Last Modified: Friday, November 02, 2012 8:08 PM

By Scooter Hobbs / American Press

Some things never change.

So maybe it’s somehow reassuring that, eight years after he left LSU — having added two national championships with Alabama to the crystal ball he got with the Tigers before a brief pit stop in the NFL — Nick Saban’s mantra hasn’t really wavered.

It is still all about the “process,” and it must be front and center whether his No. 1-ranked Crimson Tide is playing LSU or Florida Atlantic.

“The formula and the recipe doesn’t really change,” Saban said earlier this week. “We have to stay with the formula for what helps our players take care of business.”

LSU’s Les Miles, on the other hand, is a little different.
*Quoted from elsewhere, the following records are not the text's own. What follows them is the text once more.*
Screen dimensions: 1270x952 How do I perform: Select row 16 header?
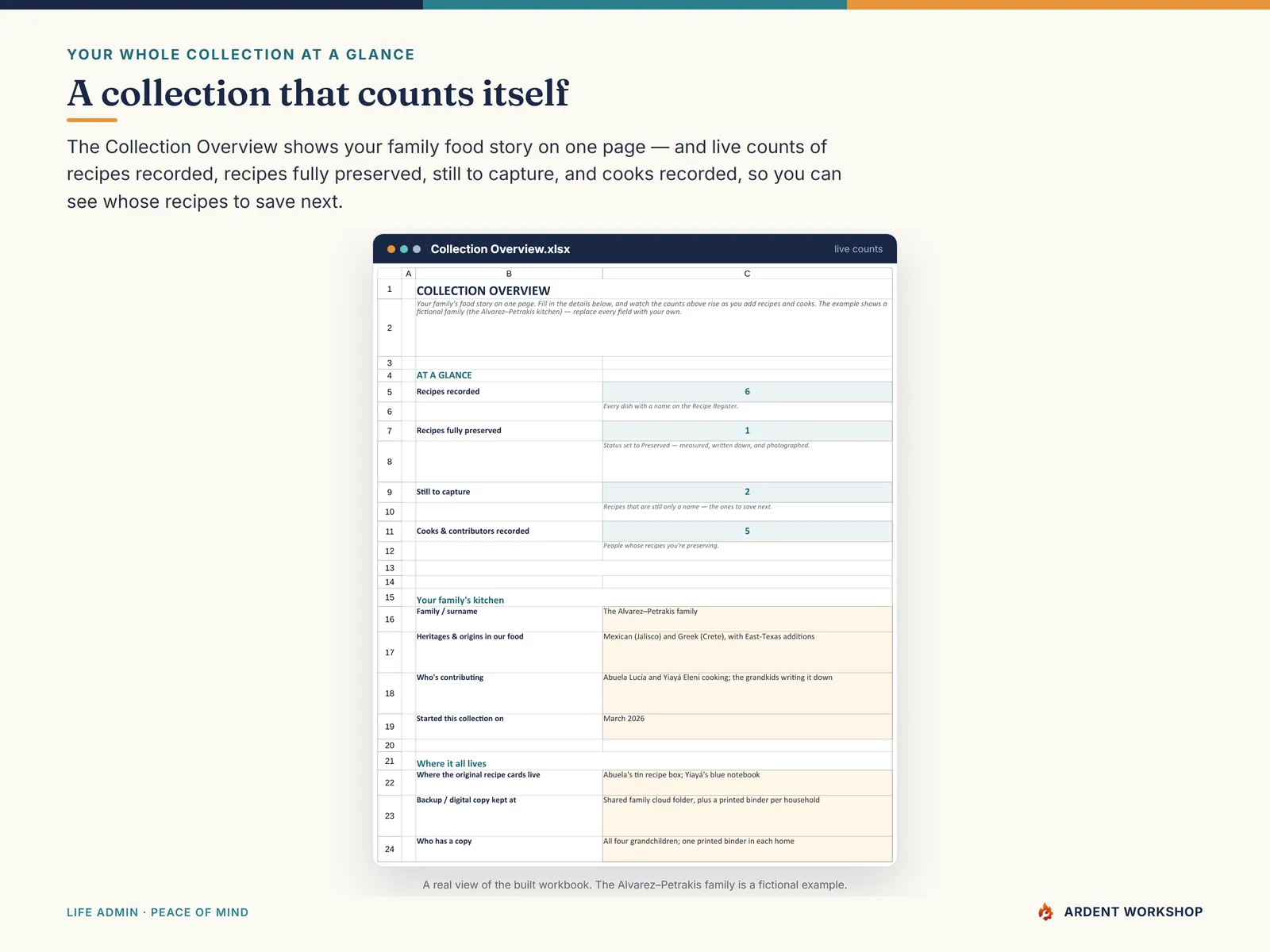point(390,620)
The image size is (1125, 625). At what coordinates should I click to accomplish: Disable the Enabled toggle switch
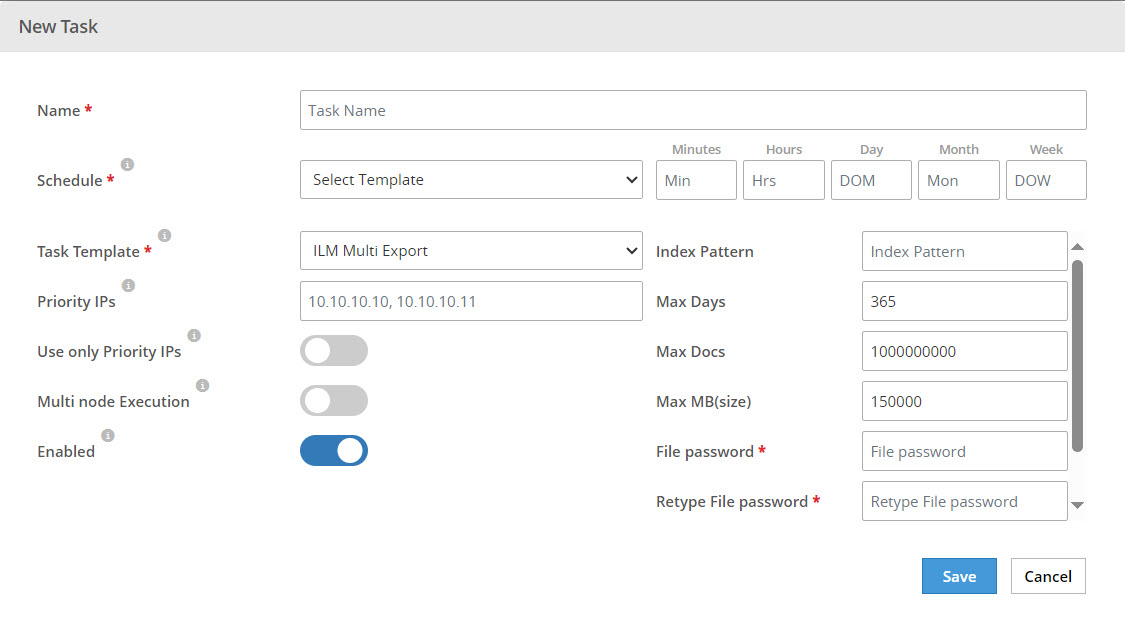(x=334, y=451)
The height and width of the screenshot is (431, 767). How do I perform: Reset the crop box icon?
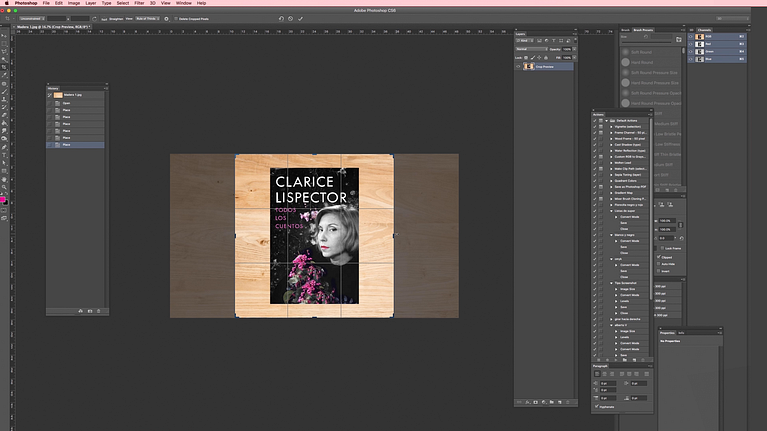[x=279, y=18]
He at least is able to admit that tonight’s mega-showdown with Alabama — with the Southeastern Conference, maybe the Bowl Championship Series and perhaps life as Louisiana knows and enjoys it on the line — is a very big game indeed.

It’s certainly no Idaho.

“It’s obvious when you walk into the (team) room that certainly we’re playing a different team,” he said. “It’s a little fuller. There’s a little more attention to detail. That’s the way it’s supposed to be.”
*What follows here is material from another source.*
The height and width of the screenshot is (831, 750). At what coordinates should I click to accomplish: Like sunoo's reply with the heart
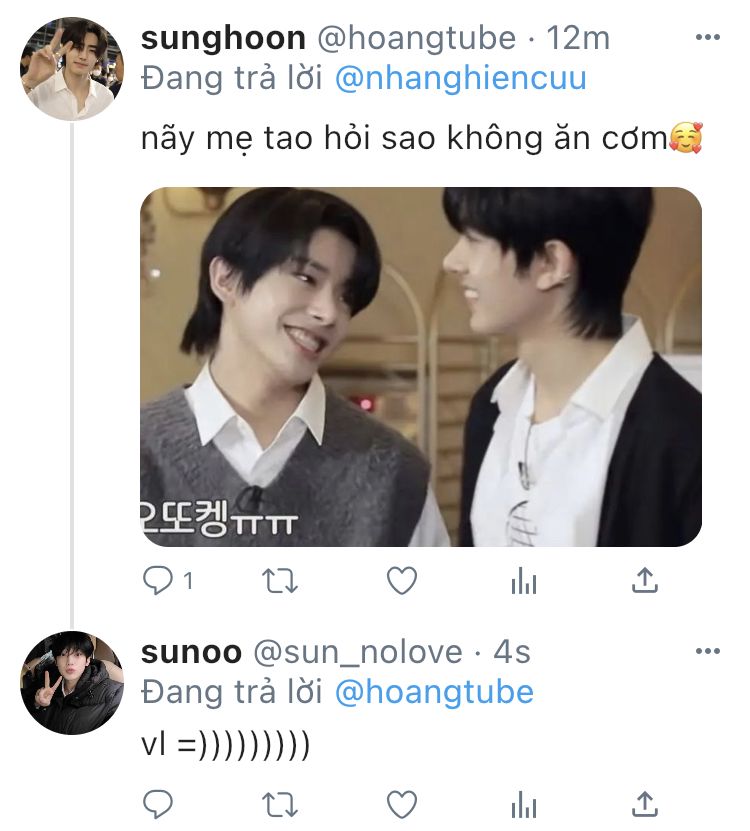[x=401, y=803]
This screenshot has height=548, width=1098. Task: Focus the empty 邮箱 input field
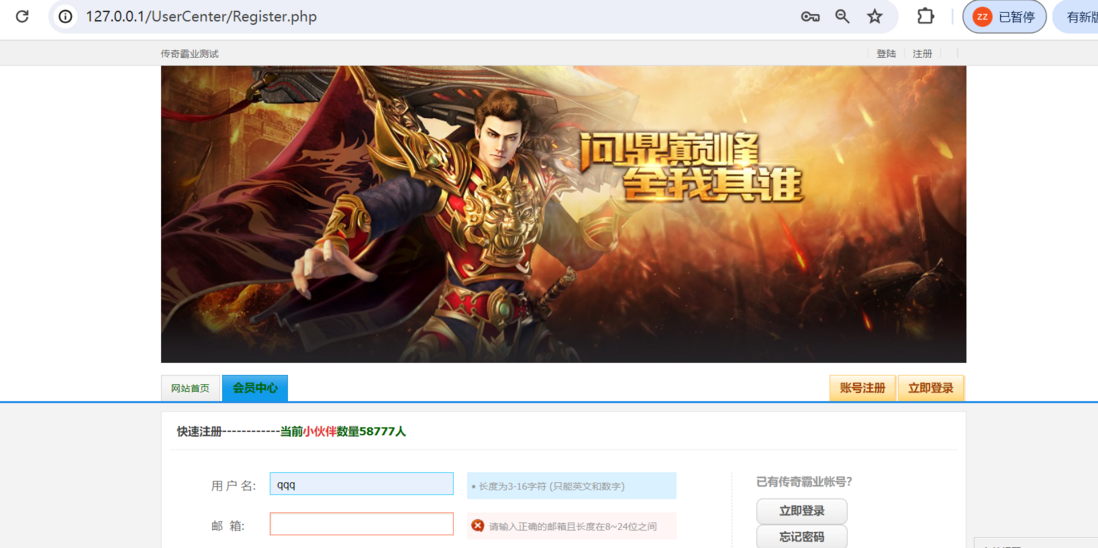361,524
Alabama (8-0, 5-0 SEC) has pulverized all comers, with a 33-15 win over Ole Miss the only team that has stayed within 26 points of the Tide. Alabama has trailed for a grand total of 15 seconds this season —  the amount of time it took to return the ensuing kickoff for a touchdown after Ole Miss took a shocking 7-6 lead that only annoyed the Tide.
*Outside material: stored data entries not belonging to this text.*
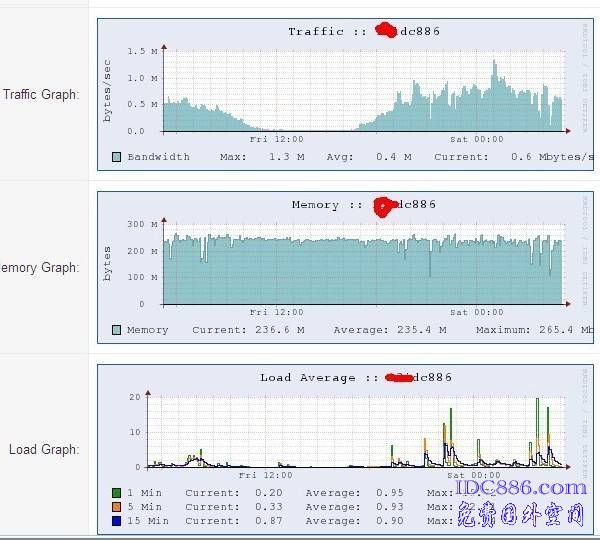Image resolution: width=600 pixels, height=540 pixels.
Task: Select the blue 15 Min legend square
Action: (117, 521)
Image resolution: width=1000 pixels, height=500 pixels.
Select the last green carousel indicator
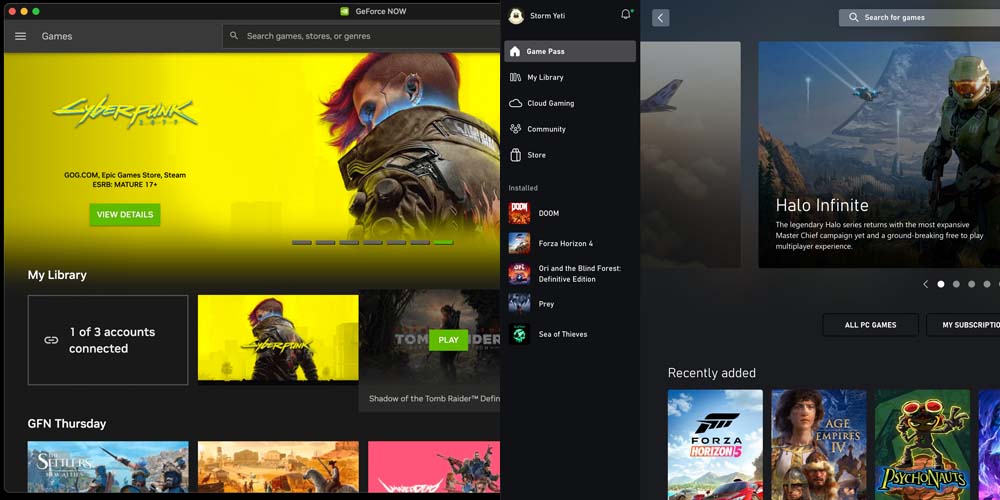pos(443,242)
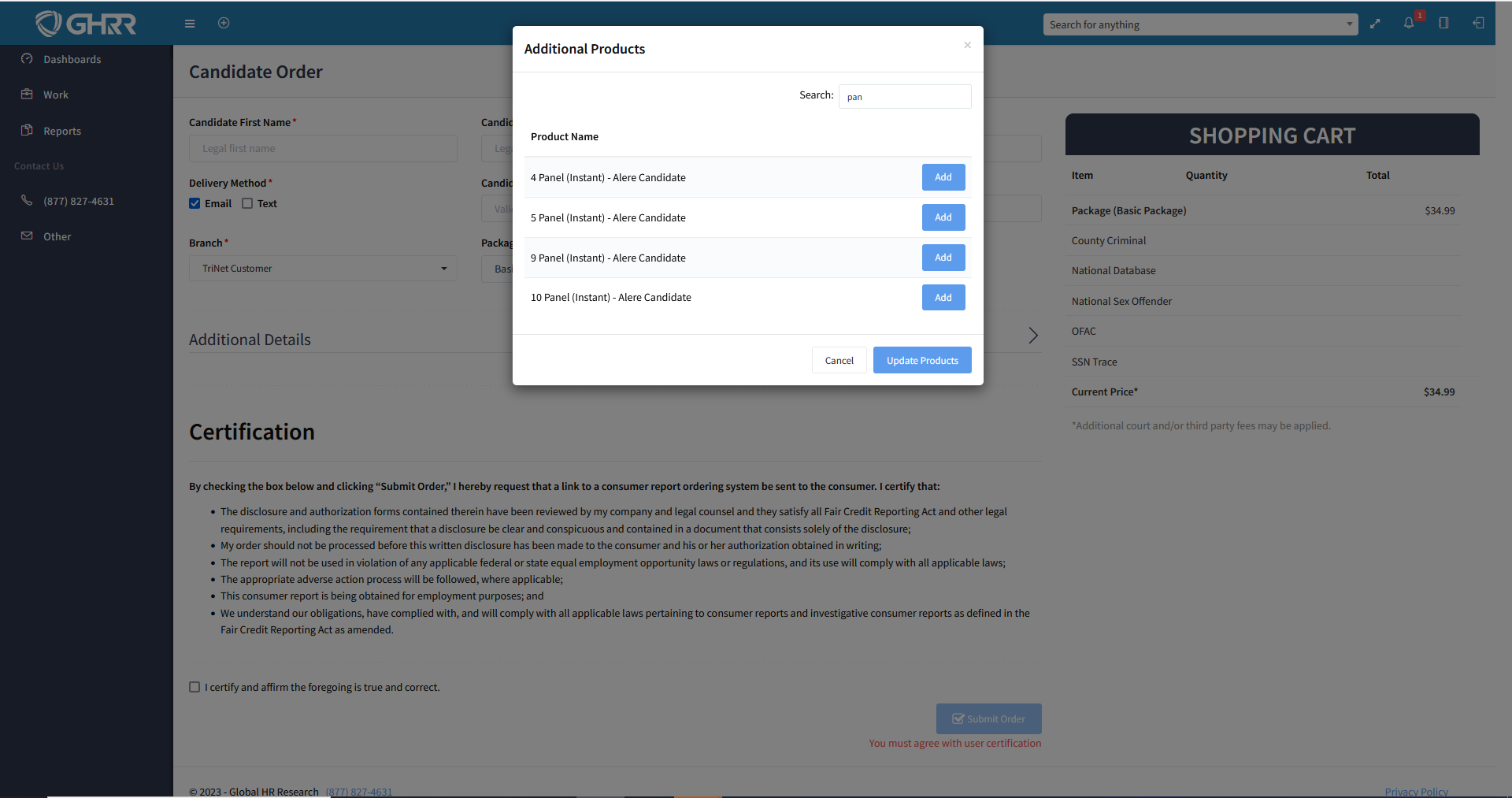Click the logout icon in top bar
The width and height of the screenshot is (1512, 798).
(1478, 24)
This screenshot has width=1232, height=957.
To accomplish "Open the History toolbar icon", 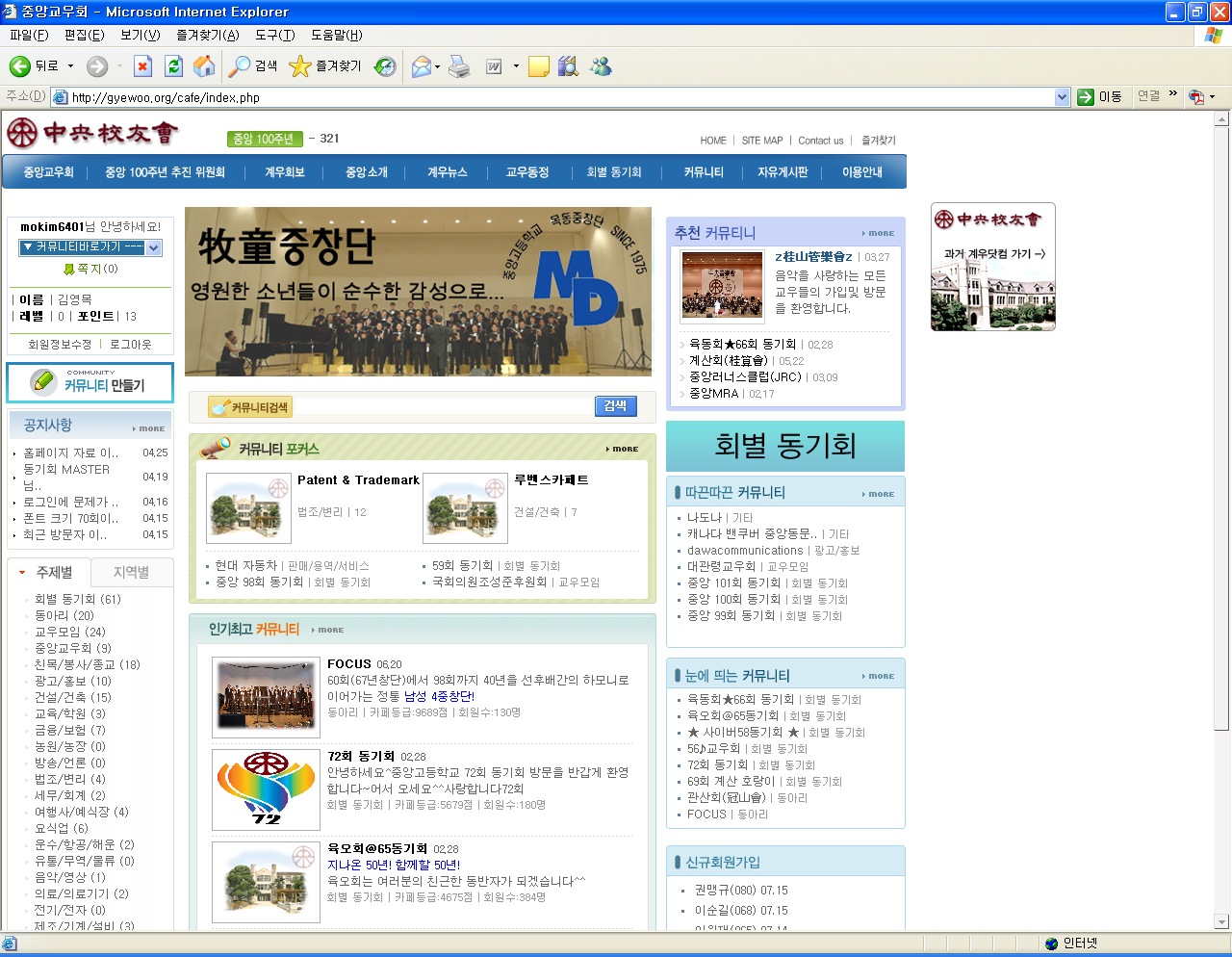I will tap(385, 66).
A little luster came off this year’s game when No. 5 LSU (7-1, 3-1) lost at Florida on Oct. 6, and the Tigers have muddled around at times before gutting out victories over South Carolina and Texas A&M in their last two games.

But CBS set aside a prime-time slot months ago, the national media has descended on Baton Rouge in bunches, ESPN might as well have moved its headquarters to LSU and school officials are expecting as many as 150,000 or so to be on campus just to be a part of what has become the nation’s most anticipated rivalry game.

It’s not Towson.

It’s the kind of hoopla Saban disparagingly passes off as “noise” and “periphery stuff” that doesn’t fit into the process.

Of course, Saban cut his teeth as a player at Kent State, whose biggest rival was Akron.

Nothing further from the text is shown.